[Selected excerpt]:

==*==

The nervous system can be divided into so-called levels, described by MacLean as the triune model of the brain. The lowest level of response to stimuli consists of the spinal cord centers, which control reflexes (also muscle tone, reflex reactions of blood vessels). The next one is the lower brain level (subcortical) with reticular formation of the medulla oblongata, midbrain vestibular nucleus, hypothalamus, and limbic system. They are responsible for maintaining blood pressure, breathing pattern, and the position of the eye. The highest in the hierarchy is the higher (cortex) level with the cerebral cortex, coordinating all brain functions including the sight, hearing, and other complex activities, apart from reflex reactions controlled by lower centers [11,12]. The sympathetic and parasympathetic systems are associated with all brain levels through afferent and efferent pathways in all organs, with a different predominance. They control organs by reflexes and through cortical and other central control centers—some of the functions controlled are heart rate, arterial diameter, regulation of the urinary bladder, and tracheal diameter, which are measured as vital signs during anesthesia [13].
Electroencephalography signal is generated by rhythmic neural sources that are spontaneous per se but also act as regular oscillators. Their source is in the cerebral cortex, exactly in its layer of pyramid cells [1] partially modulated by glial cells [12]. The cerebral cortex is responsible for many key functions such as learning and cognitive processes [14]. In addition, it has been shown that the cortex is stimulated during the action of nociceptive stimuli [15], which is important in anesthetic monitoring. The impulses recorded during the EEG measurement are the sum of electrical signals originating from neurons within the cerebral cortex and as a result of postsynaptic potentials in the neurons located in the lower layers of the cortex [2]. The excitation and inhibitory potentials are distinguished, according to the effect of the type of neuroreceptor, that is stimulated [16].
The frequency and amplitude of the EEG is modulated by the nuclei of the thalamus, which transduces peripherally received signals to the cortex and between its parts. It is generally assumed that the signals measured by the EEG are proportional to the level of consciousness and their frequency decreases with the deepening of the level of anesthesia [16]. The EEG frequency ranges that can be used to determine the level of general anesthesia are:
  • δ (0–4 Hz)—with a large amplitude, characteristic for deep sleep or anesthesia
  • θ (4–8 Hz)—observed in light sleep or anesthesia
  • α (8–13 Hz)—in awake but relaxed state
  • β (13–30 Hz)—rapid oscillations characteristic for awake and high activity of cortex [16,17,18].

==*==

Collected data entries
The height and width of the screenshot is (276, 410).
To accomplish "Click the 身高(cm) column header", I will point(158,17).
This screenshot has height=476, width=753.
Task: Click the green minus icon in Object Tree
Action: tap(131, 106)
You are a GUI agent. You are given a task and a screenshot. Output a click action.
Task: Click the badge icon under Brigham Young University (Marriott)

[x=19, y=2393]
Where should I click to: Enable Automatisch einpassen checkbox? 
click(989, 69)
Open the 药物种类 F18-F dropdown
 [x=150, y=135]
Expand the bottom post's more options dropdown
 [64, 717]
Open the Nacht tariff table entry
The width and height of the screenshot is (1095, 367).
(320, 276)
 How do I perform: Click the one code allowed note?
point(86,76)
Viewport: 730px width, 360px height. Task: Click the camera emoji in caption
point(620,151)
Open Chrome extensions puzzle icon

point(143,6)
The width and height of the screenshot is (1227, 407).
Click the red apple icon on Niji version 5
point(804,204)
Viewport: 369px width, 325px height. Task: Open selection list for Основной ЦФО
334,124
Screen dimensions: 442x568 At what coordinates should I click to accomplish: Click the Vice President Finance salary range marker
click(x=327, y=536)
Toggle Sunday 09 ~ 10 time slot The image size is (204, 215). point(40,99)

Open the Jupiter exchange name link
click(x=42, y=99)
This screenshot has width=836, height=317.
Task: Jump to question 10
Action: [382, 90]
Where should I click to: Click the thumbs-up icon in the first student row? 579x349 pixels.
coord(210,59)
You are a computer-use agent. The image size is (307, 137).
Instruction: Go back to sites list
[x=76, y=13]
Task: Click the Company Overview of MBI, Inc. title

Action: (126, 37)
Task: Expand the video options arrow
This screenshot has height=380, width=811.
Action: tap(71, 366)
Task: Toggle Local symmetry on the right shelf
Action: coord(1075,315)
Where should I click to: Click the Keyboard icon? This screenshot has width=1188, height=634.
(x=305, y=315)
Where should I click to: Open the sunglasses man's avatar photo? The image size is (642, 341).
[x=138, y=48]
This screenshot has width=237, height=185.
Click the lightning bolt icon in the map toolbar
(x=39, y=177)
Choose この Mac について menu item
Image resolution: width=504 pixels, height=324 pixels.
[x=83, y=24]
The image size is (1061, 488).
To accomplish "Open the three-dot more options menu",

==*==

[Explore the material]:
a) Do these statements agree with the excerpt on brain levels and EEG? Answer yes or no for each, quoting the words of the excerpt that decide it.
(i) The hypothalamus belongs to the lowest level of response, with the spinal cord centers.
(ii) The source of the EEG signal is the layer of pyramid cells in the cerebral cortex.
(iii) The θ range is observed in an awake but relaxed state.
b) Reproduce the excerpt on brain levels and EEG word for word, from "The frequency and" to "of cortex [16,17,18].".

[Answer section]:
a)
(i) No: "The next one is the lower brain level (subcortical) with reticular formation of the medulla oblongata, midbrain vestibular nucleus, hypothalamus, and limbic system."
(ii) Yes: "Their source is in the cerebral cortex, exactly in its layer of pyramid cells"
(iii) No: "θ (4–8 Hz)—observed in light sleep or anesthesia"

b)
The frequency and amplitude of the EEG is modulated by the nuclei of the thalamus, which transduces peripherally received signals to the cortex and between its parts. It is generally assumed that the signals measured by the EEG are proportional to the level of consciousness and their frequency decreases with the deepening of the level of anesthesia [16]. The EEG frequency ranges that can be used to determine the level of general anesthesia are:
  • δ (0–4 Hz)—with a large amplitude, characteristic for deep sleep or anesthesia
  • θ (4–8 Hz)—observed in light sleep or anesthesia
  • α (8–13 Hz)—in awake but relaxed state
  • β (13–30 Hz)—rapid oscillations characteristic for awake and high activity of cortex [16,17,18].